You are more likely to see these sorts of agreements when it is a second relationship - I note that I drafted one for my MIL and her new partner (both of whom were widow/widowers with assets from that first relationship they wanted to preserve for the first family) - not sure if they ended up signing them - because they had to be sent off to independent legal practitioners for review, advice etc
thanks
 
Not exactly what I meant! What I was referring to was non religious although many religious people did attend.

Mrs Bear booked us into a counseling session before we found out the the Catholic church we were marrying in provided them as part of the package and attendance was compulsory. As a result we did it twice.

From my experience, the Catholic nun gave us a more thorough and enjoyable session then the other group did. She confirmed what we both already knew, that we're ideal for each other.

Love is a leap of faith, marriage is the affirmation. You put complete trust in your partner and they put their trust in you. Mrs Bear went through years of due diligence on each other but we knew where we where headed almost right from the beginning. If you feel there may be the need to protect your assets in the future, then perhaps your trust isn't 100% and you're not quite ready for it. I simply don't contemplate separating.

I respect Marks position of not wanting to marry, but from my experience I can't imagine why anyone wouldn't want to be married.
 
Exactly.

Mr "I come from a family with millions in assets" ought to be less of a cheapskate and pay for legal advice.
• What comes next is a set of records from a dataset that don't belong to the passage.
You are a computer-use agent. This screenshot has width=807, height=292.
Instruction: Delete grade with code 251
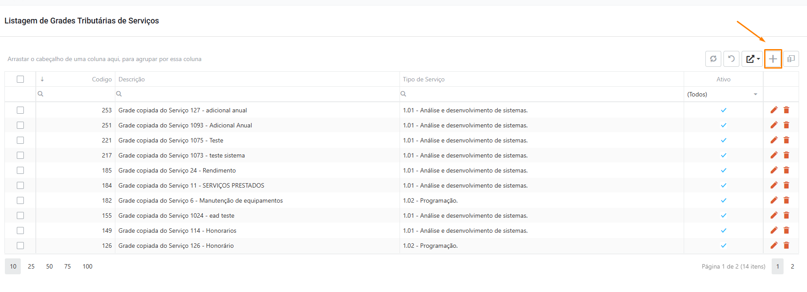pyautogui.click(x=786, y=125)
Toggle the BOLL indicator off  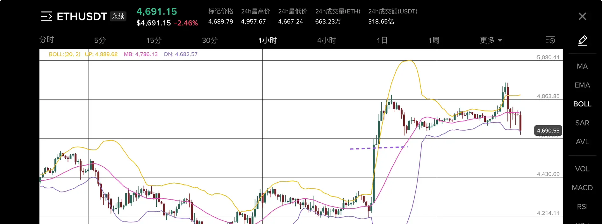582,104
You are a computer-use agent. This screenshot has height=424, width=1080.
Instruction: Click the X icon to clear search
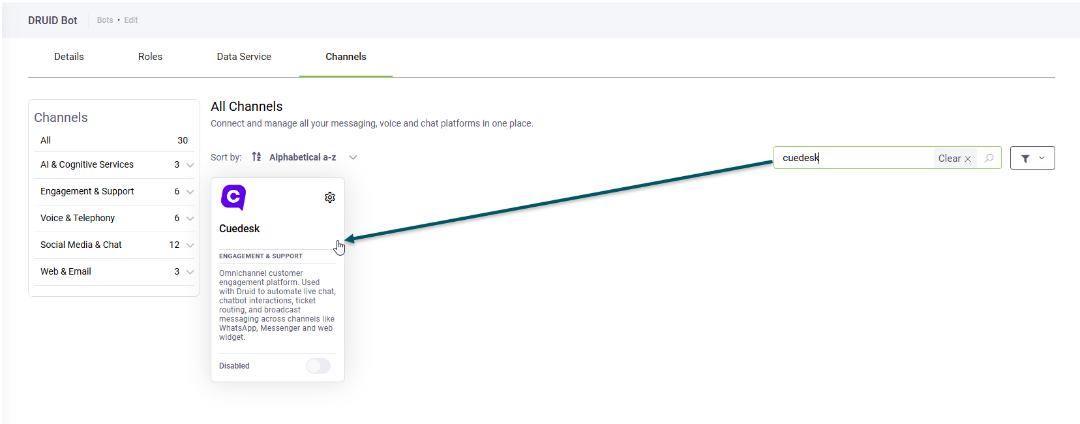click(968, 159)
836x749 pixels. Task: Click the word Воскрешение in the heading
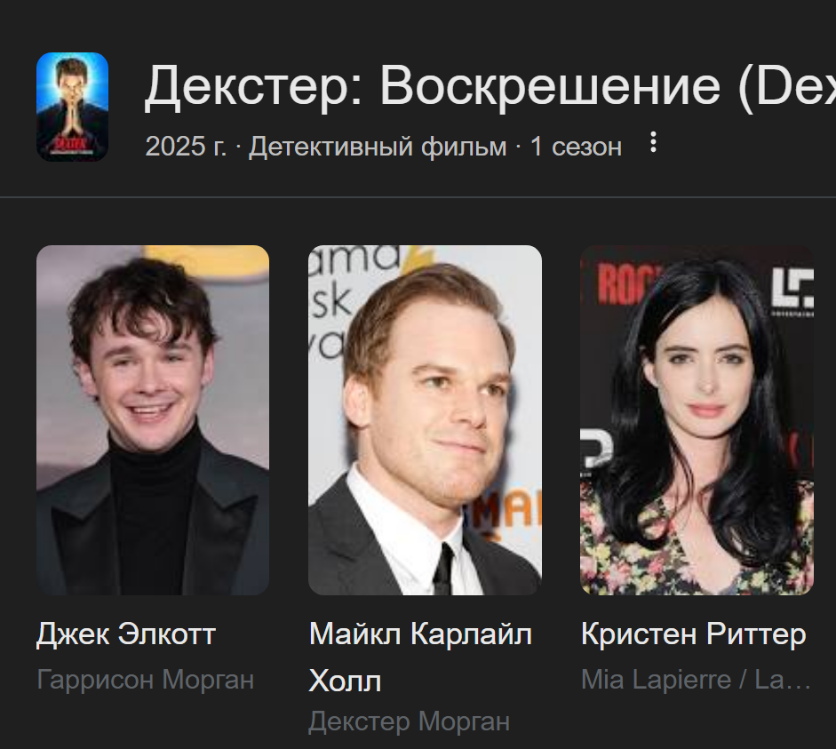click(550, 85)
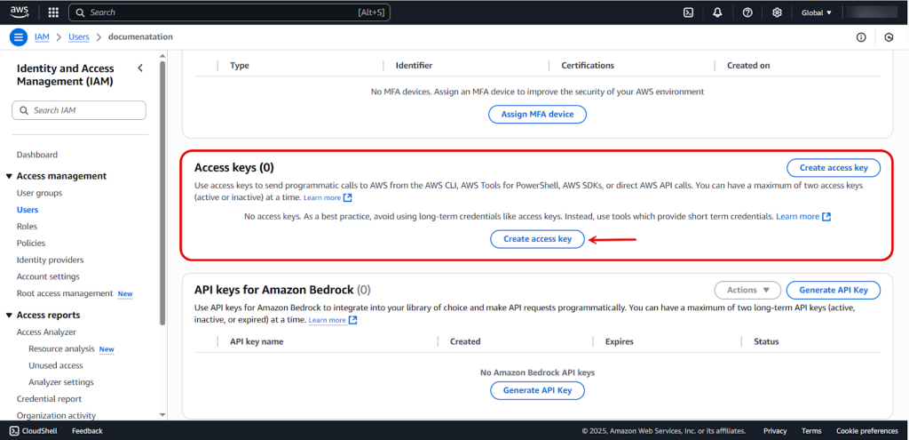The height and width of the screenshot is (440, 909).
Task: Open the Global region dropdown
Action: click(x=817, y=12)
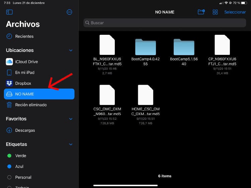The height and width of the screenshot is (188, 251).
Task: Open Dropbox in the sidebar
Action: point(23,83)
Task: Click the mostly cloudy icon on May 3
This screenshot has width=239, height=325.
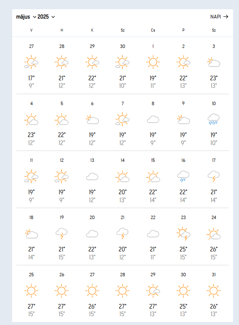Action: (213, 62)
So what if it costs you $6000.


-----------------------------------------------------------------------

Unfazed,

LOL

Sort of self explanatory isn't it.........

GoAnna,

Mrs Nor and I had to do one of those pre marital courses. But that was only 'cause she was Catholic and I wasn't. Hhhmmm.......also had to sign all sorts of paperwork and have interviews as well to ensure the kiddies were brought up as Catholics.........

As for the assets, I had the panel van and she had the three thousand bucks. By the time the wedding and honeymoon was over with we still had the van, knew where Yepoon (probably still can't spell it though) was.....but had absolutely jack all money.

Must be tough having money and wanting to be in a relationship these days..........

Windsor,

Maybe you should forget about any sort of serious relationship until you can love your partner more than your money.......

ciao

Nor

Unfazed & Norwester,

Those remarks are uncalled for, this is a forum where we communicate to others to seek there opinions and advice not comments like you have posted which are unhelpful. Maybe they should close the entire forum down as there are a lot of people asking questions and advice by your comments…

After seeking legal advice today, if you do get a Binding Financial Agreement made you will still need to leave a percentage to the other party wether it be 10% of your total asset’s or 20% as some solicitors’ will not sign the other parties Financial Agreement when they seek there own independent legal advice and there solicitor might argue it is unfair for her even if she wasn’t to bring anything into the marriage.

I have another appointment with the solicitor which we will go into it further and will post back.